PASSAGE FOURNI
-- -- --
Eric Janicot, Le Chat noir et la bande dessinée, Ed. You Feng, 2018, 48 euros.
Eric Janicot, Le Japonisme au Chat noir, Ed. You Feng, 2018, 48 euros.
Vous venez de publier chez les éditions You Feng deux ouvrages sur Le Chat Noir. D’où vous vient cet intérêt pour ce cabaret et son journal éponyme ?
Ou comment un historien de l’art « spécialiste » des interrelations culturelles entre Chine et Occident se retrouve-t-il sur la Butte Montmartre, un haut lieu du « folklore parisien » ? Pourquoi s’intéresser à ce qui a longtemps été considéré pour l’histoire de l’art comme un épiphénomène et, au mieux, le centre d’une expérimentation pré-dada ? Une sympathique curiosité réservée aux historiens de la littérature amateurs de Décadents, d’Arts Incohérents, Hydropathes, Hirsutes, Jemenfoutistes, Zutistes et autres Harengs Saurs épileptiques Baudelairiens et Anti-Philistins ? Quelle étrange lubie a pu traverser l’esprit probablement fatigué d’un « universitaire », d’un « historien de l’art » pour qu’il s’intéresse, soudain, à une « expression mineure » ?
Une réponse à tiroirs s’impose :
— un état d’esprit consistant à se laisser emporter par les méandres de la recherche et de la curiosité nourrie par l’exemple de mon maître Jean Laude dont je reprends ici la formule : « Je ne suis pas un spécialiste, tout m’intéresse ».
— l’amitié d’un éditeur-libraire, véritable amoureux du livre, un « passeur » qui consacre sa vie aux échanges culturels entre Europe et Asie (éd. « You Feng » peut se traduire par « Fraternité »)
¬— un projet en cours consacré à une Histoire de la BD et de la caricature chinoise qui m’a ramené vers les productions européennes et états-uniennes ; recherche des sources occidentales obligent.
— une véritable curiosité pour l’histoire de l’imprimé et de la typographie (voir La Typographie Chinoise, éd. You Feng, 2015) nourrie par une pratique de maquettiste et un enseignement en écoles de communication visuelle et autre « design graphique ».
— un accès aux sources via les bibliothèques nationales ou universitaires et les joies des découvertes au gré d’internet.
— l’exhumation de trésors à l’exemple de la première histoire en image d’un auteur du Chat Noir imprimée en chromotypographie, invention de Charles Gillot imprimeur du journal, et rééditée par Jules Lévy promoteur des Arts Incohérents (voir Eugène Le Mouël, Voyage du Haut Mandarin Ka-Li-Ko et de son fidèle secrétaire Pa-Tchou-Li, rééd. You Feng, 2015)
-- -- --
DONNÉES FOURNIES
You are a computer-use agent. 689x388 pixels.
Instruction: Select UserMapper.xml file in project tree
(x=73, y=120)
-- -- --
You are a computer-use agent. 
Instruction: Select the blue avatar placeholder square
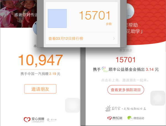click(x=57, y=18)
-- -- --
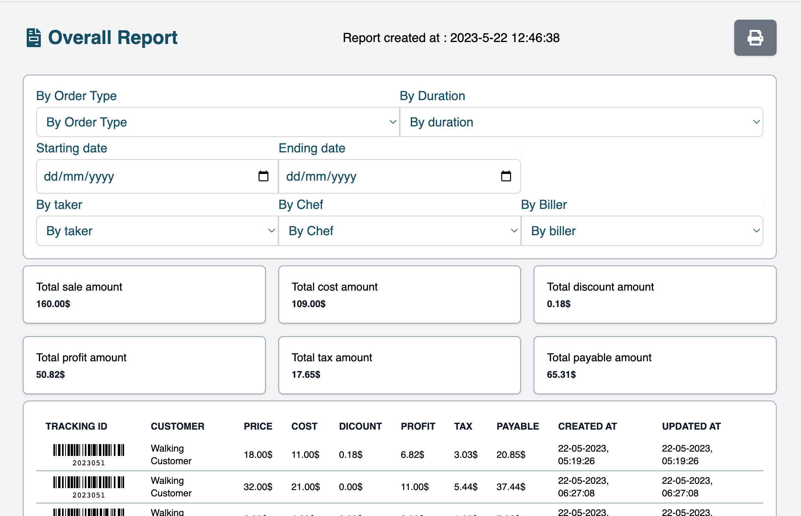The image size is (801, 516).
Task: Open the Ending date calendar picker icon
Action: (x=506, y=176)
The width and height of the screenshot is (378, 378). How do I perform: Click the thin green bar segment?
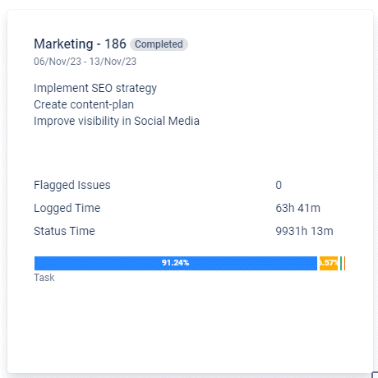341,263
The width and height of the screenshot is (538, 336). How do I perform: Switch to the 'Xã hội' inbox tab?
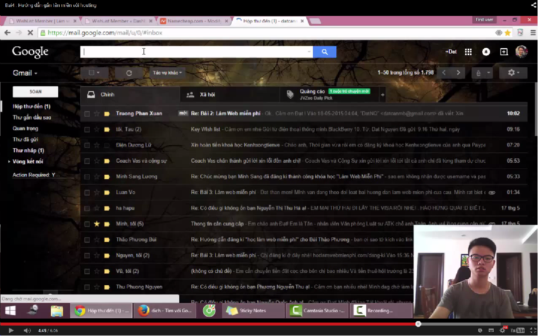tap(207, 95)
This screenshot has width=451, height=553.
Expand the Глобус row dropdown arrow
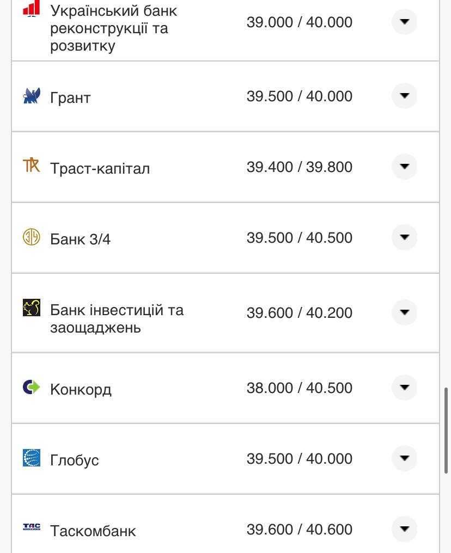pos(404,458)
-- -- --
VOS CONSIGNES
Réécrivez, s'il vous plaît, le passage sur Le Chat Noir de « Une réponse à » à « sources occidentales obligent. » en remplaçant « méandres » par « détours ». Les données ci-dessus n'ont aucun rapport avec le passage.

LA RÉPONSE
Une réponse à tiroirs s’impose :
— un état d’esprit consistant à se laisser emporter par les détours de la recherche et de la curiosité nourrie par l’exemple de mon maître Jean Laude dont je reprends ici la formule : « Je ne suis pas un spécialiste, tout m’intéresse ».
— l’amitié d’un éditeur-libraire, véritable amoureux du livre, un « passeur » qui consacre sa vie aux échanges culturels entre Europe et Asie (éd. « You Feng » peut se traduire par « Fraternité »)
¬— un projet en cours consacré à une Histoire de la BD et de la caricature chinoise qui m’a ramené vers les productions européennes et états-uniennes ; recherche des sources occidentales obligent.